O robô, que está ligado ao navio Atalante por um cabo de 8,5 km, “não é capaz de erguê-lo sozinho”, segundo explicou o líder das operações navais do Ifremer, que opera a embarcação. Em declarações à Reuters, Olivier Lefort apontou, no entanto, que o robô pode prender o submergível a um navio que tenha a capacidade de o trazer à superfície. É aqui que poderá então entrar em ação o Flyaway Deep Ocean Salvage System, operado pelo navio Horizon Arctic.
O tempo está a esgotar-se. Se o Titan for detetado no fundo do mar, trazê-lo até à superfície será uma operação demorada, uma vez que os destroços do Titanic estão a uma grande profundidade (3.800 metros). “Não sei quanto tempo levaria, mas num cenário operacional normal, acho que leva cerca de duas horas para descer à profundidade e cerca de duas horas novamente [para subir]”, explicou o professor Alistair Greig, da University College London, citado pelo The Guardian. Por outro lado, o especialista David Gallo sublinhou em declarações ao Good Morning Britain que as autoridades devem estar bem preparadas para avançar assim que o submersível for encontrado.
Uma outra dificuldade será o estado em que o Titan será encontrado.

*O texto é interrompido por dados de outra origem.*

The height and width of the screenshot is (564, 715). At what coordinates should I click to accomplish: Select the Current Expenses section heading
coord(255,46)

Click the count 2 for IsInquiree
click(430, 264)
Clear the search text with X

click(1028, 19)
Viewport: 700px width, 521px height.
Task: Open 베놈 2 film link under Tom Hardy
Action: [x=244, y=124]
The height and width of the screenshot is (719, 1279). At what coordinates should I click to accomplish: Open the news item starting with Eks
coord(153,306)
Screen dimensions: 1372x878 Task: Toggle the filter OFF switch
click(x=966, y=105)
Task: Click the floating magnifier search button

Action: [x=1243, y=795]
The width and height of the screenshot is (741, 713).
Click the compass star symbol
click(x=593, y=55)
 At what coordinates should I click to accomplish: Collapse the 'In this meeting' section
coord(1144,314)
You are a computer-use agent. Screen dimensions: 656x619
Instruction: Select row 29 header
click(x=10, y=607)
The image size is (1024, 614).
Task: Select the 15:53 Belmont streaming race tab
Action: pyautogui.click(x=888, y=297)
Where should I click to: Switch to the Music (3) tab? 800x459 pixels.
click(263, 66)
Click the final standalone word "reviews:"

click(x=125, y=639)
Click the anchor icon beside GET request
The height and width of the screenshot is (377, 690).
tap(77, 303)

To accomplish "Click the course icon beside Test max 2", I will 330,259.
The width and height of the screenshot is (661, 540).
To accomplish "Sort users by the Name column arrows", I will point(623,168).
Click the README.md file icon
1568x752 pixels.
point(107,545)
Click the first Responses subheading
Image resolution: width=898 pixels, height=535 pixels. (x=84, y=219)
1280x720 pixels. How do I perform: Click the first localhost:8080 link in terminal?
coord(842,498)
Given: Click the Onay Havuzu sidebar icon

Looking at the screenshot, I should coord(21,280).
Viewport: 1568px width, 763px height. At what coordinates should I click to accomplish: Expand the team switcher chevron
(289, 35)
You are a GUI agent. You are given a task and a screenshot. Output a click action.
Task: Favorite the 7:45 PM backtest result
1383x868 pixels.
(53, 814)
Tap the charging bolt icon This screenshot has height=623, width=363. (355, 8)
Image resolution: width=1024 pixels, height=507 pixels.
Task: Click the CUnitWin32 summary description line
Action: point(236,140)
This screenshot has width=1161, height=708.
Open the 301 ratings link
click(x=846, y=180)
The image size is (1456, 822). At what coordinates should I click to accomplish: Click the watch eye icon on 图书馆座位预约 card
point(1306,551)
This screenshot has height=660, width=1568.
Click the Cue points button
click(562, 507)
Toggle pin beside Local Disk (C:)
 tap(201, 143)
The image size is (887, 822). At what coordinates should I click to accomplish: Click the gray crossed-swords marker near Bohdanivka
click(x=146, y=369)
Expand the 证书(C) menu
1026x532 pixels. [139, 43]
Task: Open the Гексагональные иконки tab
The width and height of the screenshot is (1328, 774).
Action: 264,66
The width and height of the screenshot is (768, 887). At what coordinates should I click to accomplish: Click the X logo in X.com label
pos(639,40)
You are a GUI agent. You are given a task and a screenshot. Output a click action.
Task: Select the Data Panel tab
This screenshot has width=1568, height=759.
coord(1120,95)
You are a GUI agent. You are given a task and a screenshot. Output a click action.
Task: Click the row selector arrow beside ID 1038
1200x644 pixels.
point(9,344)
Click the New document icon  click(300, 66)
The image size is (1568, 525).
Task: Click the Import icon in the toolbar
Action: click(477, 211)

Segundo o comandante Batista Pereira, é possível que esteja preso aos destroços do Titanic e que por isso não tenha conseguido subir, uma vez que o submersível tem um sistema para largar pesos que lhe permitia regressar à superfície.
Apesar da possibilidade das reservas de oxigénio já terem acabado, as equipas de resgate prosseguem os esforços num dia “crítico”, como o descreve Guillermo Sohnlein, co-fundador da OceanGate Expeditions que deixou a empresa em 2013. Para já as autoridades garantem que se trata de um cenário de “busca e resgate ativo”.